### [Stored data]
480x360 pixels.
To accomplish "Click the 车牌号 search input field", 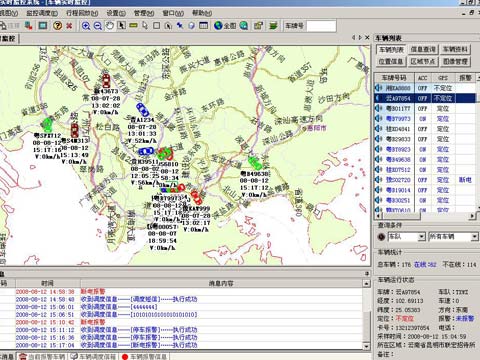I will pos(321,26).
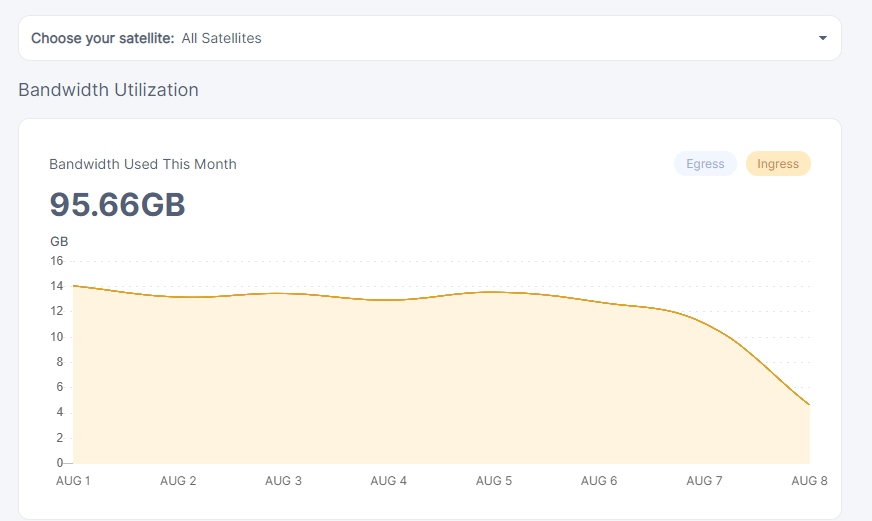Toggle the Egress chart filter
The image size is (872, 521).
[705, 164]
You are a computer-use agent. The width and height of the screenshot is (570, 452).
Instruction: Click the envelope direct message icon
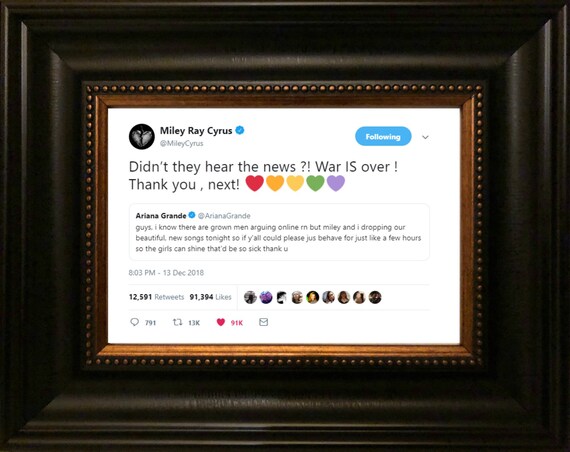tap(264, 322)
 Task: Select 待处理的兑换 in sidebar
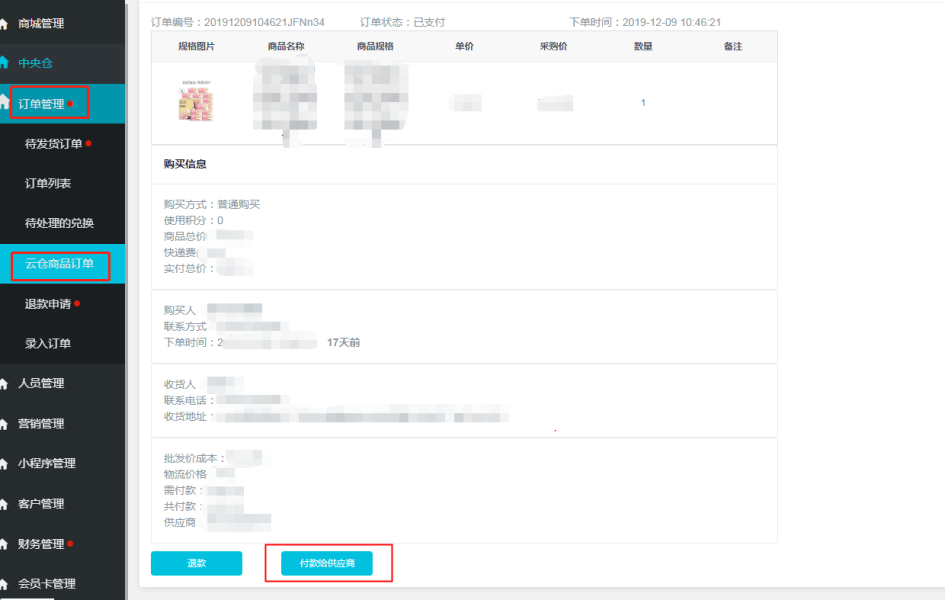pyautogui.click(x=59, y=224)
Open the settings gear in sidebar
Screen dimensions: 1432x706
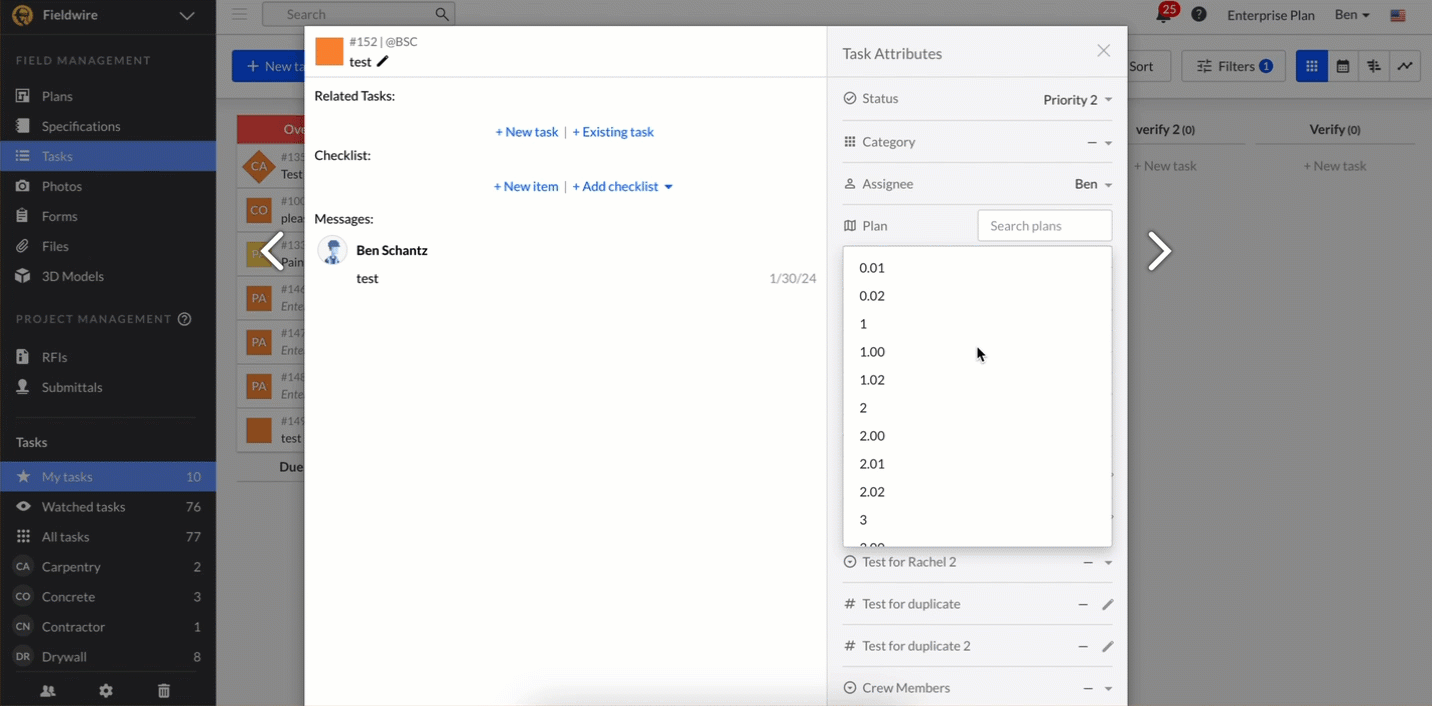point(106,691)
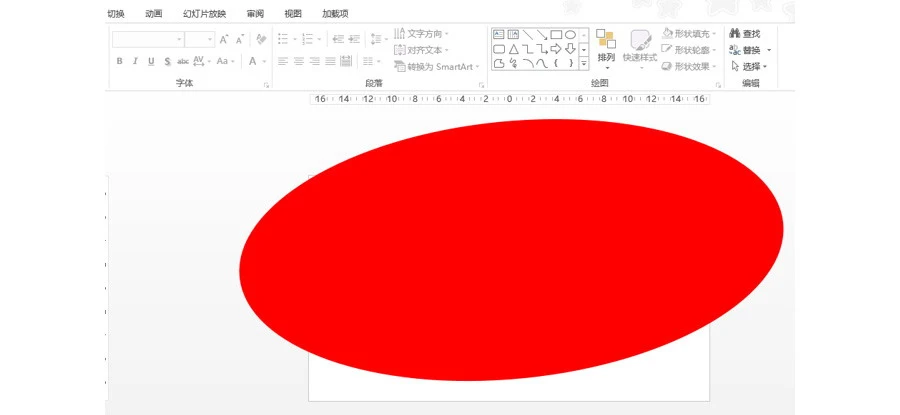Image resolution: width=900 pixels, height=415 pixels.
Task: Select the text box shape icon
Action: 499,35
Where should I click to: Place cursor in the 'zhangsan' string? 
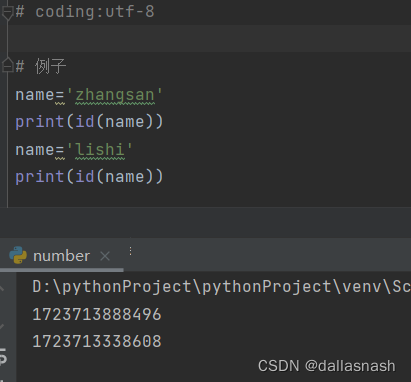click(x=115, y=95)
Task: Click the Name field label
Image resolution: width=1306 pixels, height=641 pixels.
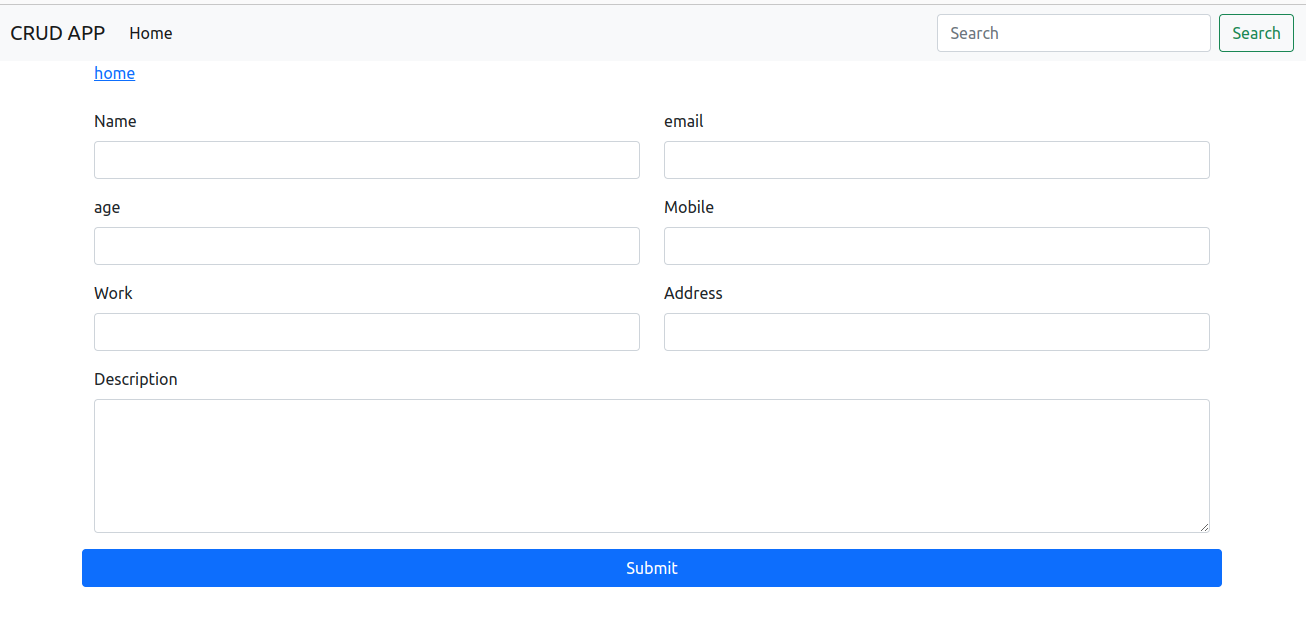Action: tap(115, 121)
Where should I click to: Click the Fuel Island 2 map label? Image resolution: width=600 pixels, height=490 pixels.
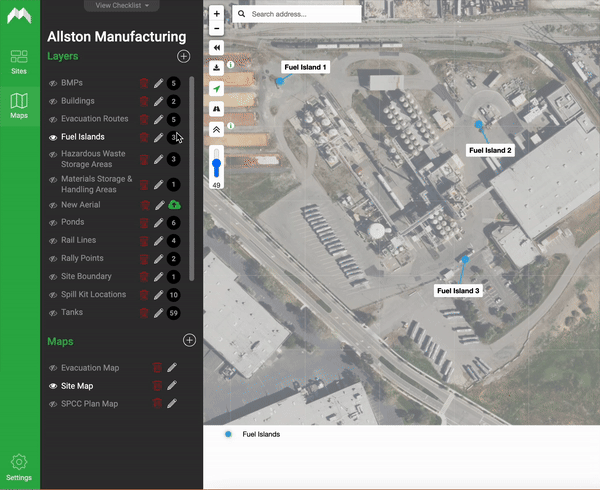490,150
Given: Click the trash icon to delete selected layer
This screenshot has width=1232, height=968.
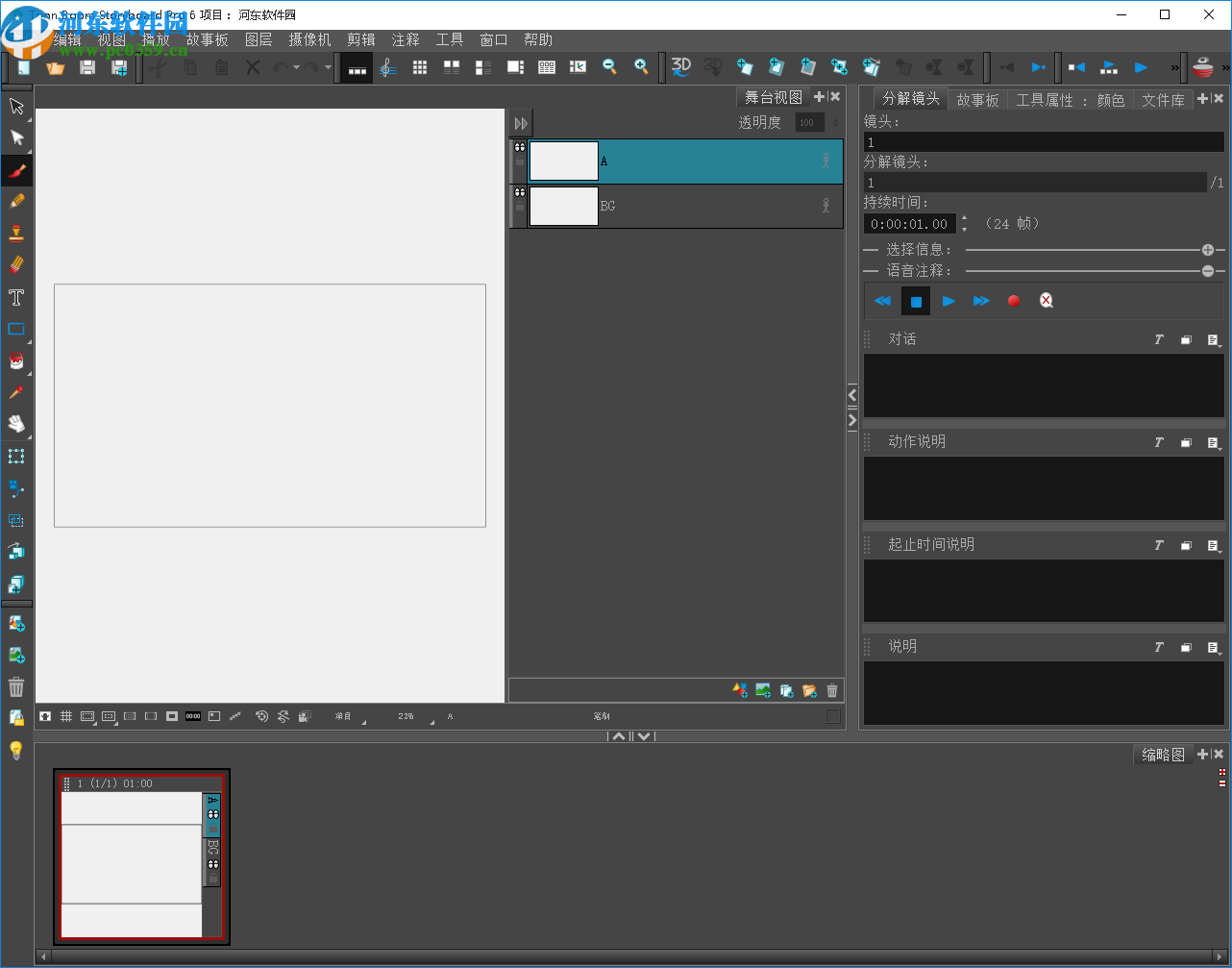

### [Required work]
All lines from the one containing "Where should I click to: Click" through the final line of the entries above are to be copied exactly; the pictures are not.

### [Response to this exercise]
Where should I click to: Click the Fuel Island 2 map label? Image resolution: width=600 pixels, height=490 pixels.
490,150
Given: Click the trash icon to delete selected layer
This screenshot has width=1232, height=968.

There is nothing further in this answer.